EXTRACTED DATA:
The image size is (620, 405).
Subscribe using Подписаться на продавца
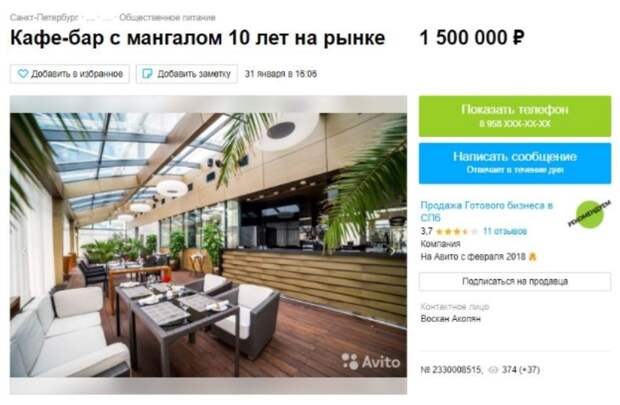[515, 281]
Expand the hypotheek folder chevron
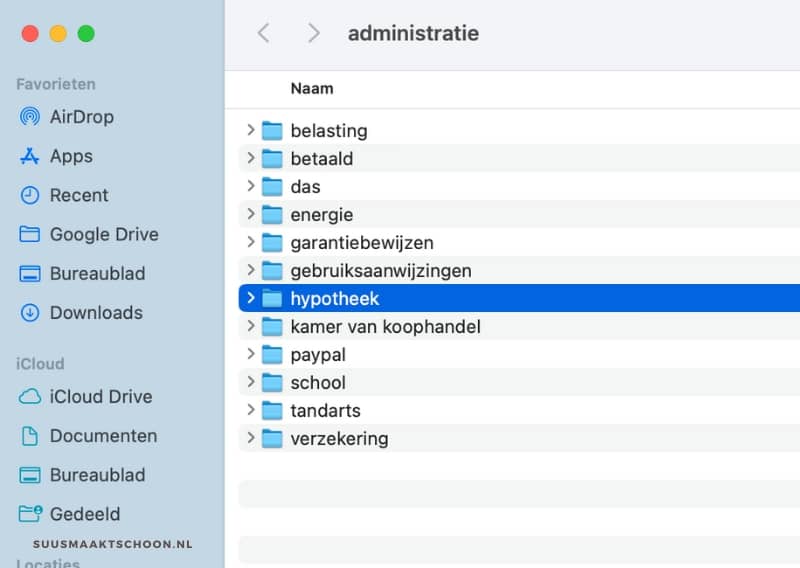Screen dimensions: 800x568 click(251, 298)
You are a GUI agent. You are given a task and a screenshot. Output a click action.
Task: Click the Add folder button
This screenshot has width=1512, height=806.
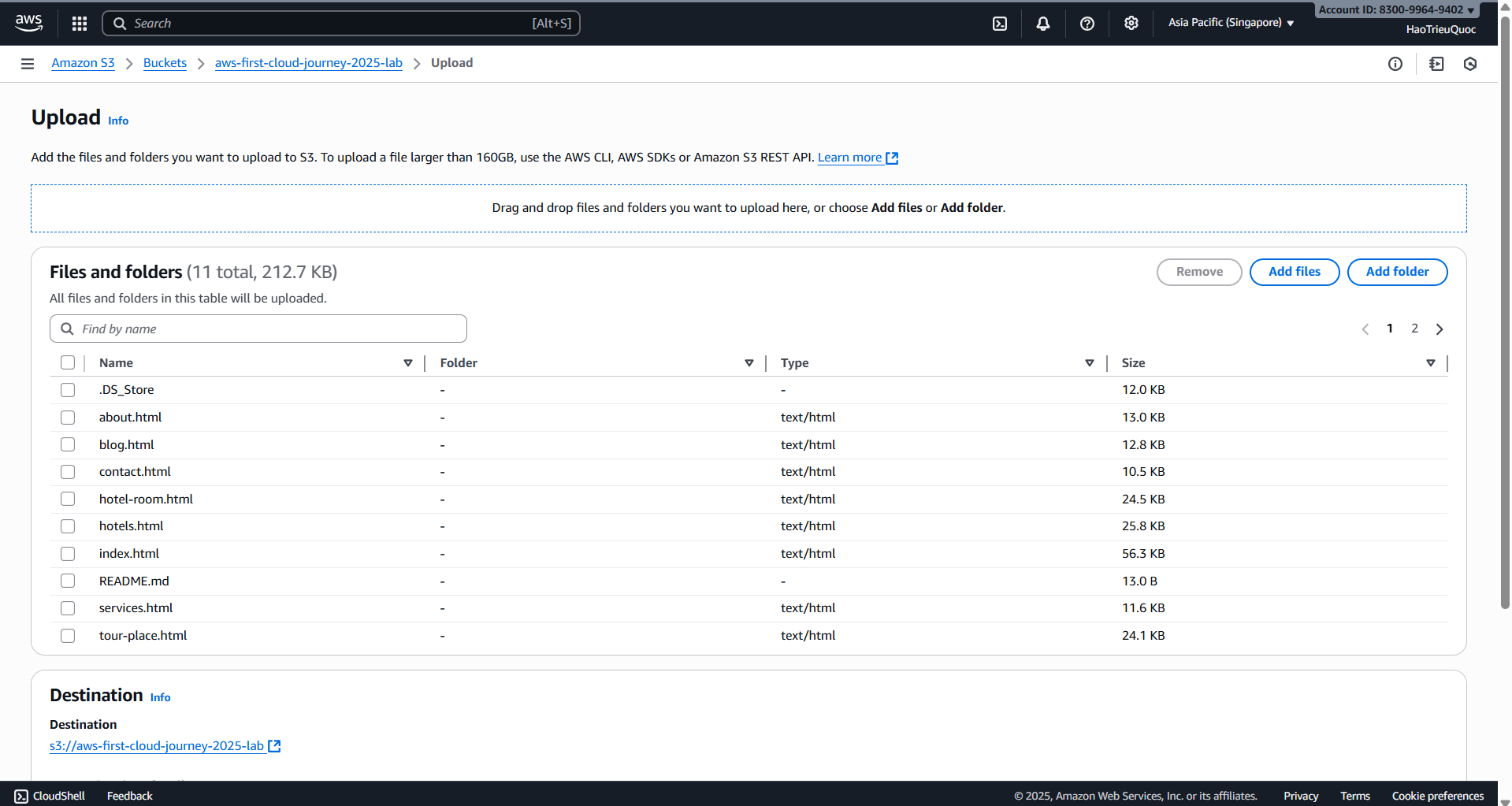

--

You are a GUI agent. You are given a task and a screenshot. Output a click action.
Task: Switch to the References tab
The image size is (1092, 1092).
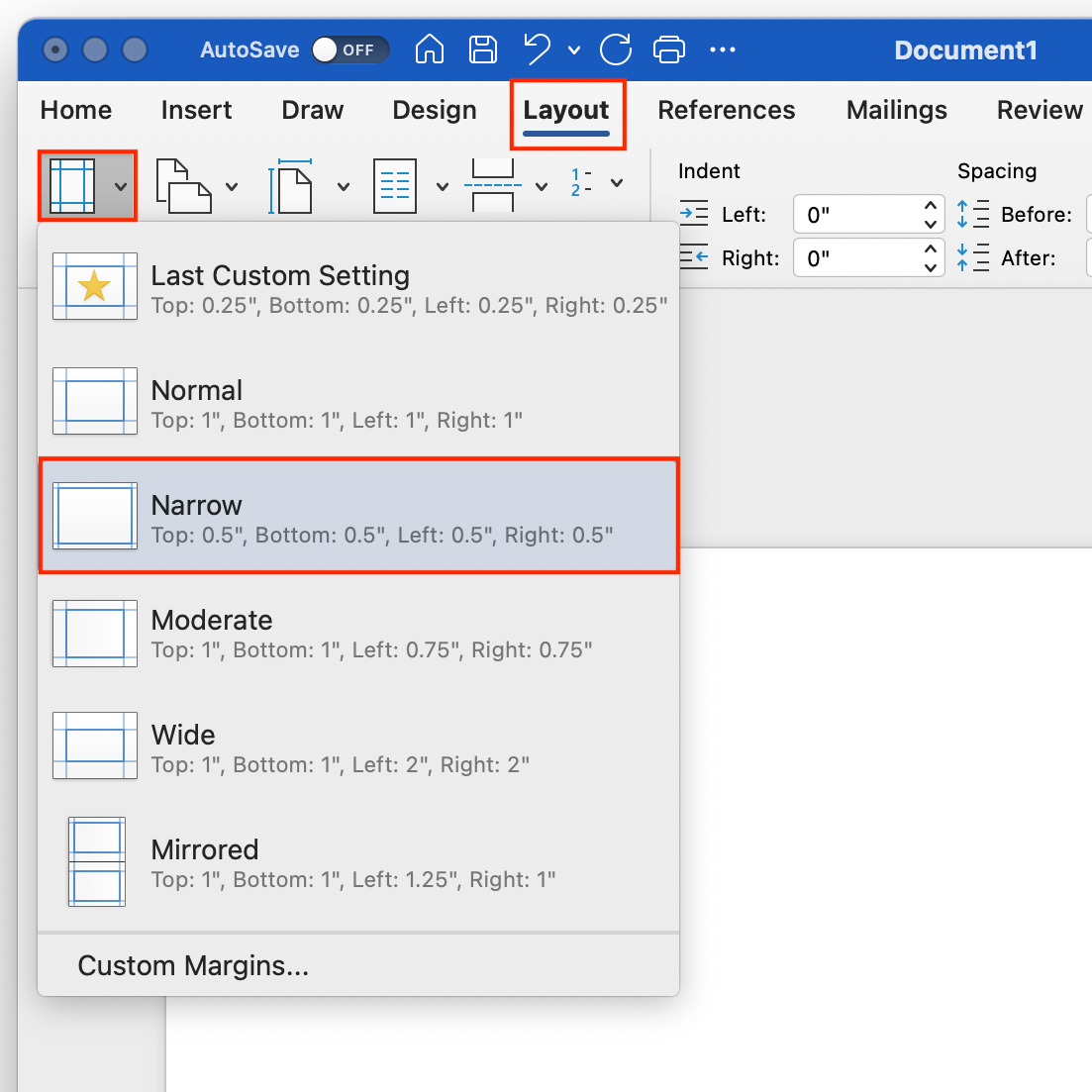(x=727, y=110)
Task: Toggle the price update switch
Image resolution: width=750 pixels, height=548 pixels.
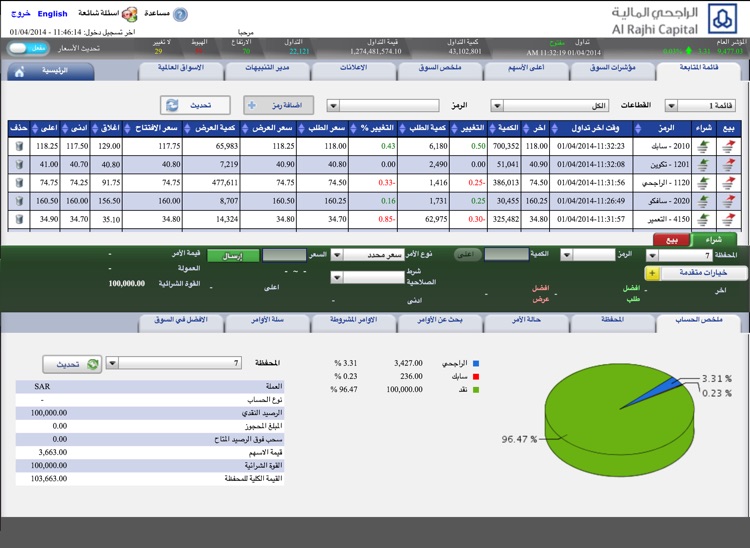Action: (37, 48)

ACTIVITY: Within the listing above, print exactly the stretch beginning at the line that contains "Expand the hypotheek folder chevron" and finishing at the line that contains "This screenshot has width=1512, height=806.", ends kept, pictures left out, and nothing more.

SOLVED PROBLEM:
Expand the hypotheek folder chevron
Screen dimensions: 800x568 click(251, 298)
You are a GUI agent. You are given a task and a screenshot. Output a click action.
Task: Click the Add folder button
This screenshot has width=1512, height=806.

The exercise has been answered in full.